(Problem details): In the South Sudan excerpt below, replace "bathrobe" with "robe" and write out the passage starting at "This time, since" and ending at "impossible to forget.".

Tough Love by Susan Rice

Tough Love by Susan Rice

Author:Susan Rice
Language: eng
Format: epub
Publisher: Simon & Schuster
Published: 2019-10-07T16:00:00+00:00


The postelection euphoria was short lived.

In the six months after the vote leading up to official independence, the many issues that remained unresolved between north and south again came to the fore. In May, I led a second UNSC delegation to Sudan and South Sudan to try and defuse tensions and smooth the path to independence now just two months away. The challenge was exacerbated by the fact that Sudan remained a bone of contention between the U.S. and Russia. Most, if not all of the time, Russia vigorously protected the brutal Khartoum regime against economic and other pressures, while it readily dismissed southern Sudanese aspirations for independence and was studiously indifferent to the suffering of its people.

During one private argument on South Sudan, Russian ambassador Vitaly Churkin taunted me: “You think this new state will become independent, and all will be great. But I tell you, it will be stillborn and a mess for many years to come.” Certain he was wrong, I strenuously objected.

While Vitaly was always reluctant to travel overseas with the Security Council, preferring to send a deputy, he especially hated going to Africa, which I think he felt was uncomfortable and beneath him. Churkin, French ambassador Araud, and other colleagues complained more intensely when I led UNSC trips to the field, because I insisted that we get out of stifling meeting rooms in the capital and visit real people facing real challenges—in rural health clinics, desolate refugee camps, and remote villages that had seen recent conflict.

This time, since I was leading a particularly consequential and timely mission to Sudan, Vitaly made a point of coming along, I believe to try to check me. I knew Africa far better than he, so check me he could not, but bother me he did. One of my most vivid and not-so-cherished memories is of Vitaly walking barefoot past me down a long hotel corridor in Khartoum without speaking. He was wearing only a white hotel bathrobe that didn’t close properly at the belly, exposing too much of his pale chest. Apparently, something had happened to his suit. An image once seen, it is impossible to forget.

In the midst of our visit to Khartoum, fighting broke out along the soon-to-be north-south border, with Sudanese forces seizing the disputed Abyei area and moving troops into the Blue Nile and Southern Kordofan regions—southern areas of Sudan that border what would soon be South Sudan and have populations that resist Khartoum’s authority. Khartoum’s aggressive actions enraged me and most other members of our delegation, prompting us to deliver very tough messages to our Sudanese interlocutors. Sudan’s sustained bombing of these areas also led the U.N. to ramp up its efforts to defuse tensions and the U.S. to warn that improved relations were at risk if Sudan persisted. In the weeks just before South Sudan’s independence, we successfully pressed the two countries to pull back their forces and accede to an Ethiopian-led U.N. border force to demilitarize and monitor Abyei.

Tensions subsided sufficiently for South Sudan’s Independence Day, July 9, 2011, to be a raucous celebration.

(Data provided):
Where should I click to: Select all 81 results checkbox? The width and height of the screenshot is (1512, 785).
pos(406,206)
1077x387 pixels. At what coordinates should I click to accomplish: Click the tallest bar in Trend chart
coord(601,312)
==
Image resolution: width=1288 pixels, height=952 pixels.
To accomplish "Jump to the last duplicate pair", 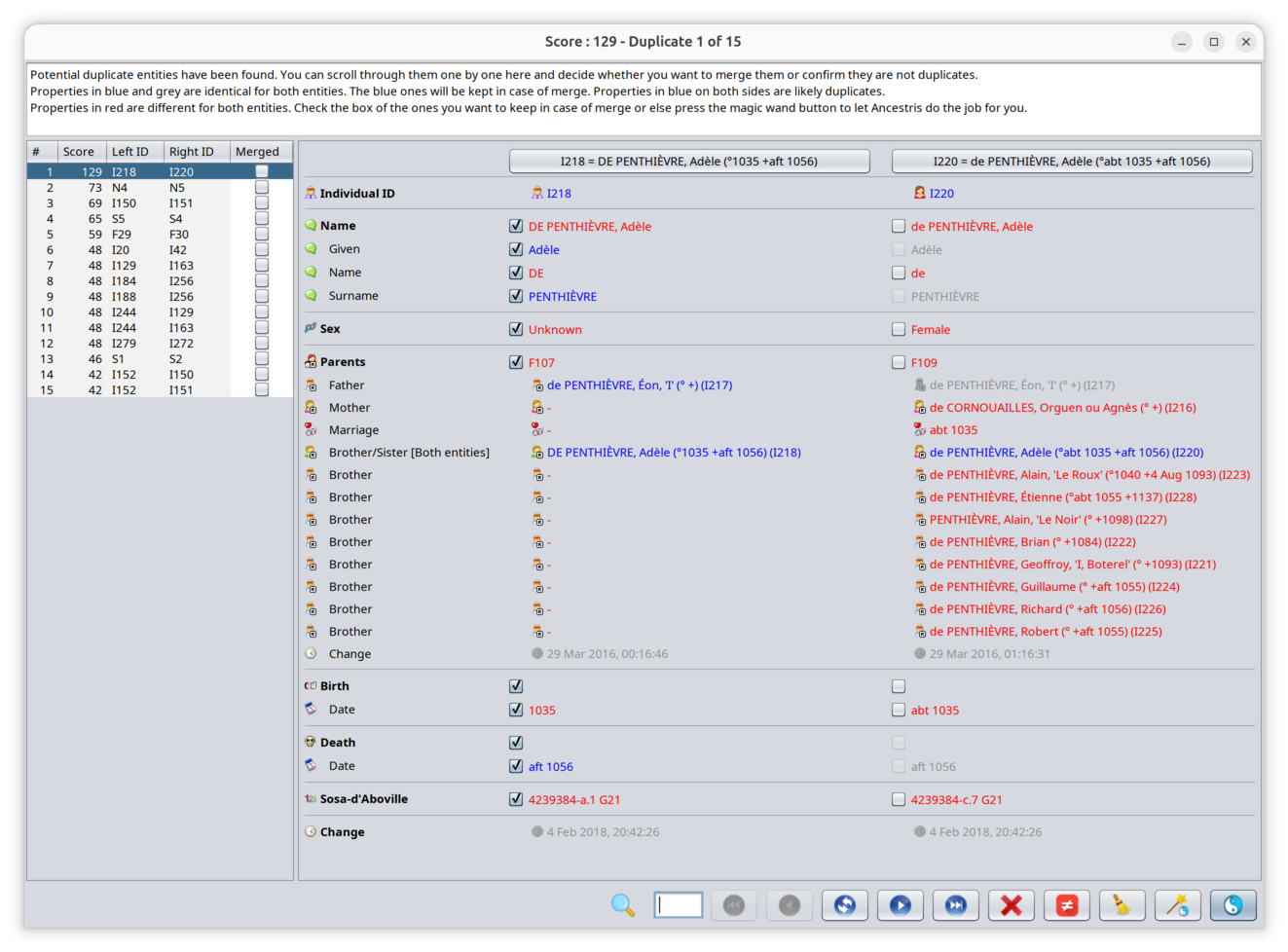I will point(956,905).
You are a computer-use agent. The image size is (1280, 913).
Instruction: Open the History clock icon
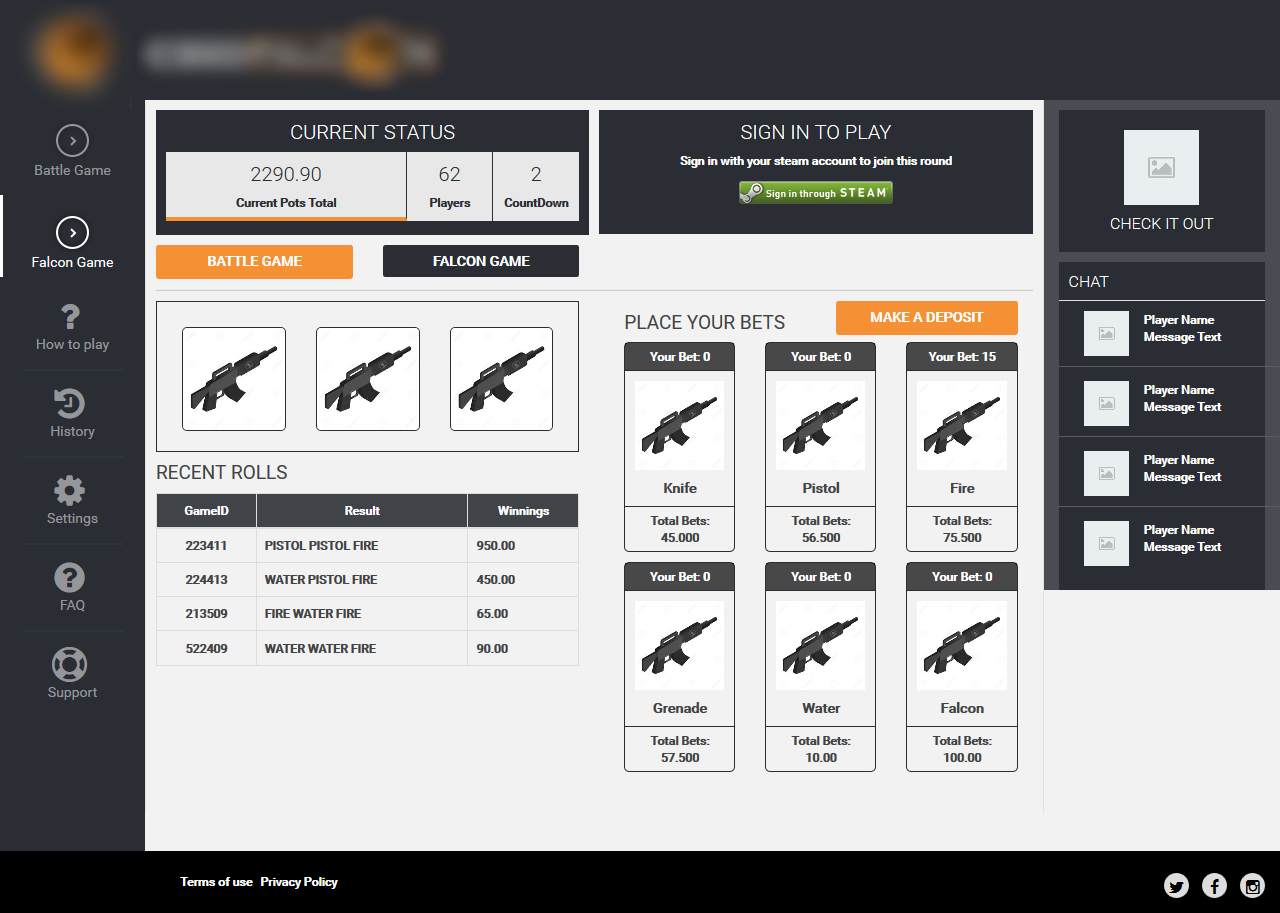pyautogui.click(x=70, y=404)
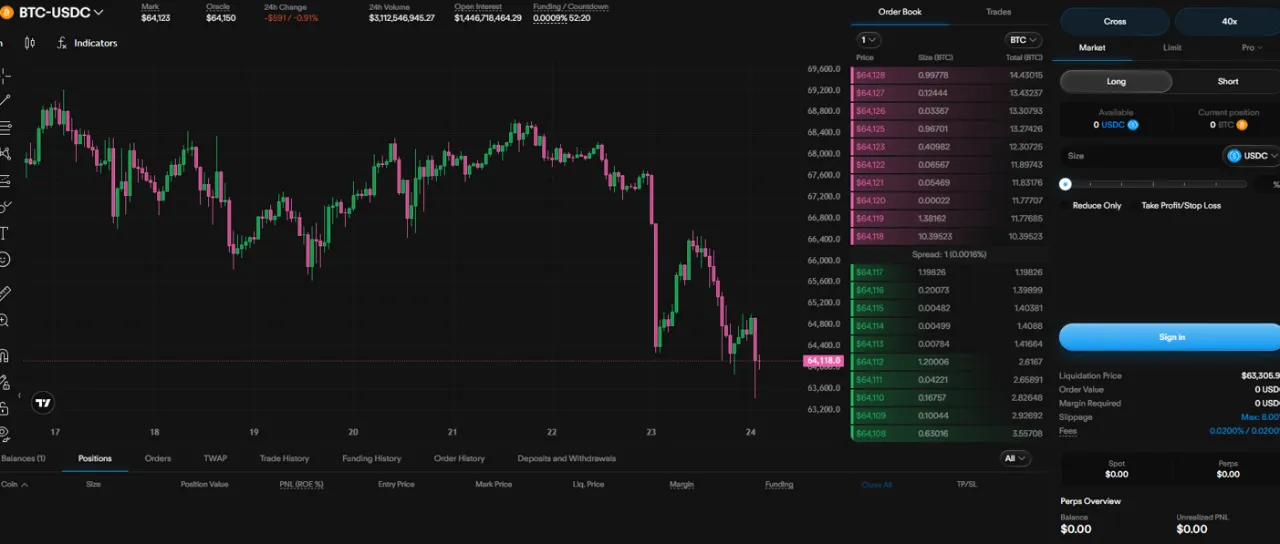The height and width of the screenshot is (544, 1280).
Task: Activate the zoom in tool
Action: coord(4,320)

(Output of the exercise):
This time, since I was leading a particularly consequential and timely mission to Sudan, Vitaly made a point of coming along, I believe to try to check me. I knew Africa far better than he, so check me he could not, but bother me he did. One of my most vivid and not-so-cherished memories is of Vitaly walking barefoot past me down a long hotel corridor in Khartoum without speaking. He was wearing only a white hotel robe that didn’t close properly at the belly, exposing too much of his pale chest. Apparently, something had happened to his suit. An image once seen, it is impossible to forget.